US President Donald Trump on Monday said his administration was looking into whether Israel violated the Gaza ceasefire by killing a Hamas leader on Saturday.
Earlier, two American sources told Axios that the White House had sent a message to Prime Minister Benjamin Netanyahu, expressing Washington’s anger over the assassination of senior Hamas official Sa’ad Ra’ad, which it described as an Israeli violation of the Gaza ceasefire agreement.
Sa’ad, the former deputy commander of Hamas’s military wing and one of the architects of Hamas’s October 7 attacks, was killed in an Israeli strike over the weekend.
It was previously confirmed that Jerusalem did not inform Washington of the attack in advance of the strike. Israel denied accusations it violated the ceasefire, instead asserting that Hamas broke the agreement by planning an explosive attack which wounded two soldiers.
“The killing of Ra’ad Sa’ad, an arch-terrorist who worked day in and day out to violate the agreement and renew the fighting, was carried out in response to these violations and was intended to ensure the continuation of the ceasefire,” an Israeli official told Axios.

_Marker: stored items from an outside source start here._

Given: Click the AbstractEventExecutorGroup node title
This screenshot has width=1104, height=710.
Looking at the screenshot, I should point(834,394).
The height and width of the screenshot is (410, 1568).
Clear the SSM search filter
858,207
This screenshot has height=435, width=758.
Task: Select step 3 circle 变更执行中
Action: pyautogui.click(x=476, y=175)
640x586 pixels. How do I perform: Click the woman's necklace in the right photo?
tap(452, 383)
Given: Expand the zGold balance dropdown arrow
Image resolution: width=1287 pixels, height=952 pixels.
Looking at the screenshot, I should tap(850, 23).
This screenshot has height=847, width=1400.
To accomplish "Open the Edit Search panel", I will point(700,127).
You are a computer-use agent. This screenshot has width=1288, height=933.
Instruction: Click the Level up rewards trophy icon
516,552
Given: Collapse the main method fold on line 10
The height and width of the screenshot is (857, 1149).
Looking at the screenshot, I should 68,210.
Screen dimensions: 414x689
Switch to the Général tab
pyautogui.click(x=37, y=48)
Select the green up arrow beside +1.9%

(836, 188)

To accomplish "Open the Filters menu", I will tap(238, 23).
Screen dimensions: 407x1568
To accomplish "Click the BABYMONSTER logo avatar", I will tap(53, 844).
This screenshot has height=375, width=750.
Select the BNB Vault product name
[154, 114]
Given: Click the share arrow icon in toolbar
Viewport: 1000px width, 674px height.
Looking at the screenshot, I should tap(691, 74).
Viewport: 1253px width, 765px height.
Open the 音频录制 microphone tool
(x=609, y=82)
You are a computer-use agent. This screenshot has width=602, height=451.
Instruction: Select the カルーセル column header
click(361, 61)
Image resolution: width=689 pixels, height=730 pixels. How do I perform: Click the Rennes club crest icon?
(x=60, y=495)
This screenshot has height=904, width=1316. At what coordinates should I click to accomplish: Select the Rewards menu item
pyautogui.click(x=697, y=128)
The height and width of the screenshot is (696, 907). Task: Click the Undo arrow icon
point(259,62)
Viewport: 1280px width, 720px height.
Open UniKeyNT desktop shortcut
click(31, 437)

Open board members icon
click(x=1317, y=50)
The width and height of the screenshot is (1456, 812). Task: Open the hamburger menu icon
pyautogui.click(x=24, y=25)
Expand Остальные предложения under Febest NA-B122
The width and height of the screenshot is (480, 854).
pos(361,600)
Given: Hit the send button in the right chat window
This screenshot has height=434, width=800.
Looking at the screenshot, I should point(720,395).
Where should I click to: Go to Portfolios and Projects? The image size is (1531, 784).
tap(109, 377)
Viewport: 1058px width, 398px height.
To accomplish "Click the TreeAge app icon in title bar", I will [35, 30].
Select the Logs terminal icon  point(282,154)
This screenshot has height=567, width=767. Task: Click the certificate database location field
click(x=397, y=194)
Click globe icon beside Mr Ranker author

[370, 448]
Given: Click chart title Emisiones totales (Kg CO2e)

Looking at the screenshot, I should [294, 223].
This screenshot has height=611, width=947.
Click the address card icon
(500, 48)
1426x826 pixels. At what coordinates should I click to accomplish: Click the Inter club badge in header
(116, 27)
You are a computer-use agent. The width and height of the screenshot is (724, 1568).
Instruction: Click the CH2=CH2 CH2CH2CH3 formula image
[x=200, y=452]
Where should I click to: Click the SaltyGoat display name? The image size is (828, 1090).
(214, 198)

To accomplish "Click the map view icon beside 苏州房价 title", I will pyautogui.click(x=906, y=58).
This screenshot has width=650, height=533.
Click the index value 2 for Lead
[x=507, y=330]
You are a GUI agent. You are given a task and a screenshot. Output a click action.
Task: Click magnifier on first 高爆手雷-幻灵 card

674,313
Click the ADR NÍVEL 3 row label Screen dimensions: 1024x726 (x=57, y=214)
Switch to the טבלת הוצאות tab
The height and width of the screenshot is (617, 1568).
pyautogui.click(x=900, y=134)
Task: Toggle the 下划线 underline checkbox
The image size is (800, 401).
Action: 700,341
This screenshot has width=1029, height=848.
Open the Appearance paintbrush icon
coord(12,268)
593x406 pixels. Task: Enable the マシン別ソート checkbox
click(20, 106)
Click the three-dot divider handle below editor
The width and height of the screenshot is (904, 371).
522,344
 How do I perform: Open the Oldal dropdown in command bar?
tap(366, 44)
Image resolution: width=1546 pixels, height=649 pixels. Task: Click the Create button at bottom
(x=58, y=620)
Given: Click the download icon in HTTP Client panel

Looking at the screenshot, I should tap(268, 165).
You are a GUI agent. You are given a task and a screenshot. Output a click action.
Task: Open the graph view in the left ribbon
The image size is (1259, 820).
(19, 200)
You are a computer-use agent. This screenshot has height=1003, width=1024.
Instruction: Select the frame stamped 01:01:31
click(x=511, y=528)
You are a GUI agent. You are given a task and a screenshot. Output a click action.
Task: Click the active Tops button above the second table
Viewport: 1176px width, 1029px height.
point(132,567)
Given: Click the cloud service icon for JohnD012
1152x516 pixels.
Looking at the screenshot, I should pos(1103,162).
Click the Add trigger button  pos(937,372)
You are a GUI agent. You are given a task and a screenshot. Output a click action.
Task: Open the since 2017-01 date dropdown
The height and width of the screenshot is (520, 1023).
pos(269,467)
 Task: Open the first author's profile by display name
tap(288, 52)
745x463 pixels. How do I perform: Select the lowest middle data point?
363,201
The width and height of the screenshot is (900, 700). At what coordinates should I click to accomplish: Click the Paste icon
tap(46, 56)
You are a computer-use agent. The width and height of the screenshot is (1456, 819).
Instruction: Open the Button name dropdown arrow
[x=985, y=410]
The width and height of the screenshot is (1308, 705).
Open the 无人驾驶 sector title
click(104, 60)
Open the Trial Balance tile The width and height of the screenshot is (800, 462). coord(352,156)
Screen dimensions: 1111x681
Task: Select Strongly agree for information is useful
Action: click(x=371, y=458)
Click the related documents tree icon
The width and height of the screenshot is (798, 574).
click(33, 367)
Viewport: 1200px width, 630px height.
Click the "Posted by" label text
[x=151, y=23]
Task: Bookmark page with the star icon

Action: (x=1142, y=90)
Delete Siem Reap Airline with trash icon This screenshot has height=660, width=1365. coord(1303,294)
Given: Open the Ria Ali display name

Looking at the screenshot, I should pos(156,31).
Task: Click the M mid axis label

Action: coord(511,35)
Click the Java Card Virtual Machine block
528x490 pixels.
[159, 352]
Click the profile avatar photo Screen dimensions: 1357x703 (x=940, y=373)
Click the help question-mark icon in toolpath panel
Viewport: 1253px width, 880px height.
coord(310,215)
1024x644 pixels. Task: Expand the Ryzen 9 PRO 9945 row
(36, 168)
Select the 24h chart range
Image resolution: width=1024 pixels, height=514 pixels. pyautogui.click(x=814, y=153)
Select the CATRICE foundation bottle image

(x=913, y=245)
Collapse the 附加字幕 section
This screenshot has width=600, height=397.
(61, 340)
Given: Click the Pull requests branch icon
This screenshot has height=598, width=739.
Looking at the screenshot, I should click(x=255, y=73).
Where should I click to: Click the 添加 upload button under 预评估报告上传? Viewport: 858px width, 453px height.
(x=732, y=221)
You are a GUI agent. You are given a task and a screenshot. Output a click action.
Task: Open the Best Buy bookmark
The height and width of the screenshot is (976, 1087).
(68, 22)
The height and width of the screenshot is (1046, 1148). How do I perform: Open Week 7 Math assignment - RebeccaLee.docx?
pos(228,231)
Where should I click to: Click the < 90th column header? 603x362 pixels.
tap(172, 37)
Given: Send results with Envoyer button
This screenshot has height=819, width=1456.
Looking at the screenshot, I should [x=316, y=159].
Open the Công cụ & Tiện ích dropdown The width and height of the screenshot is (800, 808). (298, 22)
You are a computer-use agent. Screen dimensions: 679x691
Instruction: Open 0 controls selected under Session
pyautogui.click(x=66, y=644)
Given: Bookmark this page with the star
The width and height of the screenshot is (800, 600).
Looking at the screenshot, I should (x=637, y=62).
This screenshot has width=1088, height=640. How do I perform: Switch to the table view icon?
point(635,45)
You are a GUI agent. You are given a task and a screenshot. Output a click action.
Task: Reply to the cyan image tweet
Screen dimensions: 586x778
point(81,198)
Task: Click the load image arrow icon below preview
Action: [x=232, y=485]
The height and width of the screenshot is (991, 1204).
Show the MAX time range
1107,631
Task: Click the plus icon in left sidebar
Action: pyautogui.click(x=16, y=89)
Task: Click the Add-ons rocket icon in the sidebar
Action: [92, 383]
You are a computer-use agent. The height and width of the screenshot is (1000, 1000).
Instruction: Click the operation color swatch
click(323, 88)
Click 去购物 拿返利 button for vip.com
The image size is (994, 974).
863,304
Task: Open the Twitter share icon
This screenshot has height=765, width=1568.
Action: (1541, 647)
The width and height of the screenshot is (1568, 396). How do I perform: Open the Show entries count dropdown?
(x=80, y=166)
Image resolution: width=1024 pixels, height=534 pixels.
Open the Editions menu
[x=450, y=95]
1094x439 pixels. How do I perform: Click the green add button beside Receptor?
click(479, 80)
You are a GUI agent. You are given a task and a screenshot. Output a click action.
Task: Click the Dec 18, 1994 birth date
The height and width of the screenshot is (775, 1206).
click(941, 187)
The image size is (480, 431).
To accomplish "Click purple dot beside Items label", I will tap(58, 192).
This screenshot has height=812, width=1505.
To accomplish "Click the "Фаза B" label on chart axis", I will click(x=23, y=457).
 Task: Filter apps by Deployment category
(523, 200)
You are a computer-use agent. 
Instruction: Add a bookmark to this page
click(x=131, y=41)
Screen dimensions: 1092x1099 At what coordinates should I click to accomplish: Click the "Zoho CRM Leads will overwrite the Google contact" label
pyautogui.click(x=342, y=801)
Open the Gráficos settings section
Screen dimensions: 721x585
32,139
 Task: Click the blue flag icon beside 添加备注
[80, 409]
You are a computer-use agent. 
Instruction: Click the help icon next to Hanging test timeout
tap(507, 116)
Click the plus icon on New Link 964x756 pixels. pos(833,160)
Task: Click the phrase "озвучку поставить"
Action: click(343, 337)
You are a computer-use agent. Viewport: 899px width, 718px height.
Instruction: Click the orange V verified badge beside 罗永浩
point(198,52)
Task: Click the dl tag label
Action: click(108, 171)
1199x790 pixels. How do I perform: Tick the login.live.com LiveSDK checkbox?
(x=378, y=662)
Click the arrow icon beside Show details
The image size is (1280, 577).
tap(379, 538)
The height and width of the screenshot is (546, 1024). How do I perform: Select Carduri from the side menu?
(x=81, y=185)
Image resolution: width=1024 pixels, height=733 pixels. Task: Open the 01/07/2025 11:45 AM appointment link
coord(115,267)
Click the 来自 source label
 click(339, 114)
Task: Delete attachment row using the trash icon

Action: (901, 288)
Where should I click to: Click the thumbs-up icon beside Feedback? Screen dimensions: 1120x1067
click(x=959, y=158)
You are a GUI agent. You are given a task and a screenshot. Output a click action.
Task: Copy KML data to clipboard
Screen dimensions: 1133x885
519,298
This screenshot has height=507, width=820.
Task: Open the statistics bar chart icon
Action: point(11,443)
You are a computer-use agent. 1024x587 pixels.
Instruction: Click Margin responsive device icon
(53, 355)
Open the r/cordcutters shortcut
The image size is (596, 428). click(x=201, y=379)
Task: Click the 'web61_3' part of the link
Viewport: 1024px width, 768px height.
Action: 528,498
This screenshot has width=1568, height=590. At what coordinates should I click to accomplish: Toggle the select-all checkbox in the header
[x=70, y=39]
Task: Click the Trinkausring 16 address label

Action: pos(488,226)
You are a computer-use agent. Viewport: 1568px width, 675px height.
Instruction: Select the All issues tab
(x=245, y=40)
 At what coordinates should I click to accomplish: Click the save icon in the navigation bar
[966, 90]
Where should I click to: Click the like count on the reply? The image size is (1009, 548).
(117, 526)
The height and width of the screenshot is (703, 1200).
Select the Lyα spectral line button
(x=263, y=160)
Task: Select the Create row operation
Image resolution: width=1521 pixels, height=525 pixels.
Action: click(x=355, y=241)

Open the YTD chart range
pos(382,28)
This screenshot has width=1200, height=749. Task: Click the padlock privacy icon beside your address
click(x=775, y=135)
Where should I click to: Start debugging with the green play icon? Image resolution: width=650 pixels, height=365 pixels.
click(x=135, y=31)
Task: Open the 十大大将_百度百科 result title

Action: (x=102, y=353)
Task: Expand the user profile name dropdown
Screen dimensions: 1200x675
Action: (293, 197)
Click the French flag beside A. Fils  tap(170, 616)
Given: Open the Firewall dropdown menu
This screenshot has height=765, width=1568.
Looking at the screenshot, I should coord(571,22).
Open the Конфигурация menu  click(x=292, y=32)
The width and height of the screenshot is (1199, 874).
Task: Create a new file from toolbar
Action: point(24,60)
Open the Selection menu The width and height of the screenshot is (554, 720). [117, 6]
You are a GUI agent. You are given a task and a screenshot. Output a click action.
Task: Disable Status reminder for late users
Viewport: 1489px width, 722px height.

Washington fears impact West Bank violence will have on Abraham Accords
Washington is also reportedly concerned about the rise of settler violence, fearing that attacks in the West Bank may create difficulty in cementing the long-awaited entrance of Saudi Arabia into the Abraham Accords.
“The US doesn’t ask Netanyahu to compromise Israel’s security. We ask him not to take steps that are perceived in the Arab world as provocations,” an American official told Axios.
Gaza Stabilization Force
US President Donald Trump on Monday said the International Stabilization Force for Gaza is already running and that more countries would be added.
"I think that, in a form, it's already running," Trump said in the Oval Office, "More and more countries are coming into it. They're already in, but they'll send any number of troops that I ask them to send."